### Required tasks
**a)** Edit the Sannōzuka Kofun passage by reproducing it starting with "Burial mound in" and going on through "Japan in 2023.", with "Saitama Prefecture" replaced by "Saitama-ken".
**b)** Recast the paragraph of the Sannōzuka Kofun passage that begins "The main burial area" as a bulleted list that keeps its main facts.

### Text passage
______

Burial mound in Japan

The Sannōzuka Kofun (山王塚古墳) is a Kofun period burial mound located in what is now the city of Kawagoe, Saitama Prefecture in the Kantō region of Japan. It was designated a Kawagoe City Historic Site in 1958 and a National Historic Site of Japan in 2023.

==Overview==
The Sannōzuka Kofun is the largest of the Minami-Ōtsuka Kofun Group, which consists of 27 known kofun in Kawagoe city. It is a highly unusual jōen-kahō-fun (上円下方墳), which consists of a square base with a circular tumulus on top. Only six burial mounds of this configuration are known to exist, all in eastern Japan, and are believed to be the graves of local kings. Based on its unusual shape and excavated artifacts, it is estimated to have been constructed in the third quarter of the 7th century (651–675), during the latter half of the Late Kofun period. The lower section measures approximately 69 meters on each side, and the upper circular section measures 37 meters in diameter. The surrounding moat is approximately 90 meters on each side, and the mound embankment is 5 meters high. The mound and parts of the surrounding moat are in good condition. It is the largest confirmed kofun in Japan among those with a circular upper section.

The main burial area is a horizontal stone burial chamber with three chambers connected in a linear fashion. Excavations have uncovered a bed of river stone, side walls made of andesite, and a front gate pillar made of schist. Sue ware, small glass beads, and iron nails have also been found within the chambers (some of the excavated artifacts are on display at the Kawagoe City Museum).

______

### Supplied data
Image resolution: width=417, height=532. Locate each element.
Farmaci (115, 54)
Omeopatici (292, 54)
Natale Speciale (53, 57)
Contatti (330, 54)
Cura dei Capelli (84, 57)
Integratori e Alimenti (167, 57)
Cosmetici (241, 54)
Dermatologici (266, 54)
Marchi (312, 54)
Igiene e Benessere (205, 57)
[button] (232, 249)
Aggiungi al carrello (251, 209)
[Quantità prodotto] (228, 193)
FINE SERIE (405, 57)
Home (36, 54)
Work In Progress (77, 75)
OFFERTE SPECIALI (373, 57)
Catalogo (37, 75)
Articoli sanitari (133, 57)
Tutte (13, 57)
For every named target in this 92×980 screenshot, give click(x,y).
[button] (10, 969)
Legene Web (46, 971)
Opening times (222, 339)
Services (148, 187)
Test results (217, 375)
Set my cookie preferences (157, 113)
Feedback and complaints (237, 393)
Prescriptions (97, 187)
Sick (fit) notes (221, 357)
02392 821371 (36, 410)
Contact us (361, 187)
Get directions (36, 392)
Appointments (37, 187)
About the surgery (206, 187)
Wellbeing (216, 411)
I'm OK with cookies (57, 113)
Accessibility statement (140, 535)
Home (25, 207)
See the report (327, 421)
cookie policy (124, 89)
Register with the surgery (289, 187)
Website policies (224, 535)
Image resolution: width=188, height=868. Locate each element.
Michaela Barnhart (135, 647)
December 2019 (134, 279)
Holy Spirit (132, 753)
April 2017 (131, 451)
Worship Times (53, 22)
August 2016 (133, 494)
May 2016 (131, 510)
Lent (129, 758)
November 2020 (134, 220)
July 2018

______

### Task solutions
**a)**
Burial mound in Japan

The Sannōzuka Kofun (山王塚古墳) is a Kofun period burial mound located in what is now the city of Kawagoe, Saitama-ken in the Kantō region of Japan. It was designated a Kawagoe City Historic Site in 1958 and a National Historic Site of Japan in 2023.

**b)**
- Main burial area: a horizontal stone burial chamber with three chambers connected in a line
- Uncovered in excavations: a bed of river stone, andesite side walls, and a schist front gate pillar
- Artifacts found within the chambers: Sue ware, small glass beads, and iron nails
- Some excavated artifacts are on display at the Kawagoe City Museum